Friday 16 March 2012

Lambeth's work with young offenders found to be 'poor' in wake of wave of stabbings

There is a worrying piece in the Evening Standard concerning Lambeth Council's failures around monitoring of young offenders.

It concerns a report, published yesterday, by HM Inspectorate of Probation.

The report found that serious young offenders in Lambeth (which the article points out is currently being hit by a wave of stabbings) are not being properly monitored by council staff.

Recent stabbings include the fatal attack on 17-year-old student Kwame Ofosu-Asare who was chased and stabbed while walking through the Moorlands Estate in Brixton to visit a friend on March 2.

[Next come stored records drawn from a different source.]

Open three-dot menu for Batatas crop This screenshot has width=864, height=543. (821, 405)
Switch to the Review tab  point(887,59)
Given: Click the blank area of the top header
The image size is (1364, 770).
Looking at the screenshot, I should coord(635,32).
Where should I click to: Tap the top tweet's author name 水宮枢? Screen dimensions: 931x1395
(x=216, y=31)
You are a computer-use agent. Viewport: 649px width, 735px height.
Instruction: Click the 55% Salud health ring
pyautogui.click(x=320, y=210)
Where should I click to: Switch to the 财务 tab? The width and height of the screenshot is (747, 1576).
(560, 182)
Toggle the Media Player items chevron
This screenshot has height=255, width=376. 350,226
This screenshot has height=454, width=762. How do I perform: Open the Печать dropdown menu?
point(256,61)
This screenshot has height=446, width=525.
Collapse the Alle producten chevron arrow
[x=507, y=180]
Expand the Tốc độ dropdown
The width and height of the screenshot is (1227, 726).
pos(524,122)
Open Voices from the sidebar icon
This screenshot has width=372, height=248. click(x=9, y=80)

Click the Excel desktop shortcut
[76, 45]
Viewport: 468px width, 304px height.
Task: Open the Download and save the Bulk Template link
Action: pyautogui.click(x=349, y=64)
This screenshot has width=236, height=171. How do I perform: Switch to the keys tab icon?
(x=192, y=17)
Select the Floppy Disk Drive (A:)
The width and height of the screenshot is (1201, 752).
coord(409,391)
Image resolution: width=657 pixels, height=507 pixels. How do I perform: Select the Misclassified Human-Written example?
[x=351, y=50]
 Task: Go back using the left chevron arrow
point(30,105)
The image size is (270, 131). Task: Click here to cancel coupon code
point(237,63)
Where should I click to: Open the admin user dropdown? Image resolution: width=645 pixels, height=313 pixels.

Among the problems highlighted by the Inspectorate report:

- a widespread failure to identify the “risk of harm” that violent teenagers, including gang members, pose to other members of the public.

- inadequate work to reduce the likelihood of juvenile criminals re-offending

- poor management supervision to ensure that they are dealt with properly after their release.

The report warns that risk of harm assessments are done inadequately in nearly six out of 10 cases, with many under-rating the danger posed by juvenile offenders. Work on reducing the risk of re-offending is also done well only 52 per cent of the time.

Announcing the findings, Chief Inspector of Probation Liz Calderbank said: “We found a number of areas where practice fell below what was needed. Overall, we consider this a poor set of findings.”

I recently talked with young workers in Lambeth, who are greatly concerned about the violence that they are now routinely seeing, including many incidents of knife crime. It seems that the poor performance by Lambeth in monitoring and working with young offenders mixed with Lambeth's severe cuts to youth services, is contributing to the creation of a lethal cocktail of violence in the borough.